What's with the Groovy Oil Prices?
Having recently driven to Washington, DC and then back to Memphis, the price of gasoline was on the top of my skin-flint mind. I can’t say that I giggled when I filled the tank, but I didn’t curl up in a ball either. With sanctions and commodities markets being used as economic weapons of mass destruction, I felt that pumps ought to be making me scream, instead I more chapped about the price of beef jerky.
Since Russia’s invasion of Ukraine, oil has been weaponized in a way that it hasn’t since World War II; even at the height of the Cold War, the Soviet Union kept the taps to Western Europe open (it was only the non-aligned Arabs chose the use the short-lived “oil weapon.”). A large fire at a US gas plant and labor strikes at oil terminals in France helped to put prices in the stratosphere. The doomsayers piled in, predicting the collapse of energy happy West and starvation in Global South. They were making solid points, they were just wrong.
The why of it lies somewhere on one of those deceptively simple supply & demand graphs that summed up about 90% of what you got out of that undergrad macro-economics course. But where on the graph is the rub.
On the demand side, there is the theory is that with a global economic recession looming, demand has dropped. The great downturn hasn’t happened (yet) and demand, in fact, is at an all-time high in both the US and China. Globally, demand is up. On the supply side, some 20% of the global oil is under Western sanctions, which should be choking supply. And yet, energy prices have dropped off so much that in June OPEC+ announced sweeping cuts in June for members, and then when that didn’t move the price enough, Saudi Arabia announced more voluntary cuts for itself.
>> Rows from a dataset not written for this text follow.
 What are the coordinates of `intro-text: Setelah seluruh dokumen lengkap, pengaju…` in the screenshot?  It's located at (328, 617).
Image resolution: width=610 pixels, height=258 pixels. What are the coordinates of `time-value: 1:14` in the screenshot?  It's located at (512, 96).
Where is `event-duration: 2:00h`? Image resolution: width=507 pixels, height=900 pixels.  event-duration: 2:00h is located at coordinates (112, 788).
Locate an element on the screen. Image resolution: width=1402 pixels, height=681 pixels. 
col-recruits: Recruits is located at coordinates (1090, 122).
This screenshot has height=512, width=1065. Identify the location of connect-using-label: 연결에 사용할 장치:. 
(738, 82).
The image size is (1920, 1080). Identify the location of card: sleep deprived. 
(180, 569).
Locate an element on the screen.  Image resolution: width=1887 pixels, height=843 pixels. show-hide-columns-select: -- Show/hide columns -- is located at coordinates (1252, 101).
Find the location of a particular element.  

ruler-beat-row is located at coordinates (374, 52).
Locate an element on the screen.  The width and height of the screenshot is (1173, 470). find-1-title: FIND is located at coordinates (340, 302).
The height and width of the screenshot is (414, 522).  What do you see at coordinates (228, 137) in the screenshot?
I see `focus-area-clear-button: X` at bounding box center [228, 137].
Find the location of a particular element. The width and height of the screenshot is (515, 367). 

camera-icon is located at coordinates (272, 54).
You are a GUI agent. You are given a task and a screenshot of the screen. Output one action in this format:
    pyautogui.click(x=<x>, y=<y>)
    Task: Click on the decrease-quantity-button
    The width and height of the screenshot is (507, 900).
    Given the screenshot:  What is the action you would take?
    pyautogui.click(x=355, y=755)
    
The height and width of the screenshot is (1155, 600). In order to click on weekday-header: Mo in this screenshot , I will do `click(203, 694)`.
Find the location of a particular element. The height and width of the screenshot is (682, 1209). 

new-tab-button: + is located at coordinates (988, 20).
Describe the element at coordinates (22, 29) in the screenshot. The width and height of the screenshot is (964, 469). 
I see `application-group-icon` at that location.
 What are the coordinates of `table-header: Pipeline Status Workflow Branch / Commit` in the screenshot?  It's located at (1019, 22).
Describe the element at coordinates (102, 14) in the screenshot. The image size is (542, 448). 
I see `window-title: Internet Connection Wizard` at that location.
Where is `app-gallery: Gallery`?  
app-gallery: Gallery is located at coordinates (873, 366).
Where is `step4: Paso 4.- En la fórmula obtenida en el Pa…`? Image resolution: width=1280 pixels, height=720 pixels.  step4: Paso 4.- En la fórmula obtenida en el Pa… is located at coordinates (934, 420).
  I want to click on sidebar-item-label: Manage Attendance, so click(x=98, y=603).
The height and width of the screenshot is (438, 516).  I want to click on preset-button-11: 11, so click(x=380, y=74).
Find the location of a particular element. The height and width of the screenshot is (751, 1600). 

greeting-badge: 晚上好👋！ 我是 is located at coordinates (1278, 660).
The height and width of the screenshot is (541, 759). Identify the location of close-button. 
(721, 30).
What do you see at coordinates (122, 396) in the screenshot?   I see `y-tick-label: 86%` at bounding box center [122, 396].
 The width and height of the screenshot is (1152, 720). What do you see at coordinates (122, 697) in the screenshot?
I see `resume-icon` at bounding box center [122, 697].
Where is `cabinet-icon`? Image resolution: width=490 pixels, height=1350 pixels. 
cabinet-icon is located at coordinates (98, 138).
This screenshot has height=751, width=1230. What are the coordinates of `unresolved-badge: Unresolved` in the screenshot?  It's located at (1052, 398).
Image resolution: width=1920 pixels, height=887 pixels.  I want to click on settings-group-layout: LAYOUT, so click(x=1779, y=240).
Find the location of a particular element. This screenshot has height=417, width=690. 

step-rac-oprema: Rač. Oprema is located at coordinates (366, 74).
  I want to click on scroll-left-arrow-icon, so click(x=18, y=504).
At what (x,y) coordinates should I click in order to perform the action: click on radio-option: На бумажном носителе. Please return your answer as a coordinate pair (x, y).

Such supply side cuts should have jacked up prices. They didn’t.
So what happened? The invasion of Ukraine sent prices soaring, but it didn’t create a global shortage of oil, it just redistributed it. With prices at a premium, production was ramped up in non-OPEC countries looking to cash in and that production has been so high that these new players are scaling back operations, but retaining the spare capacity. All of which erodes OPEC+’s power to set global prices – although the cartel’s ability to stick to its own production quotas was never very good.
Then there is what we might call the black market: This wasn’t really much of a factor until the US over-wielded sanctions as an economic shillelagh. Currently some 20% of the world’s oil comes from countries under Western sanctions – including megaproducers like Russia and Iran – that is being sold at a steep discount – mostly to China.
In an increasingly multi-polar world, both cartels and sanctions are losing the ability to lock prices one way or the other.
Then there are the speculators – energy has always been a good inflation hedge, and when inflation was spooning up into double digits, investors piled in, driving up prices. Now that investors expect inflation to get under control they are looking for other investments.
Will prices stay this low? Almost certainly not. All these global spoilers don’t necessarily spell low prices, just volatile ones. Still, all-time highs in both demand and supply will reach an equilibrium, probably in the fall, with prices higher than they are now, but nothing critical. Then we just wait for the next fresh hell to throw it all up in the air again.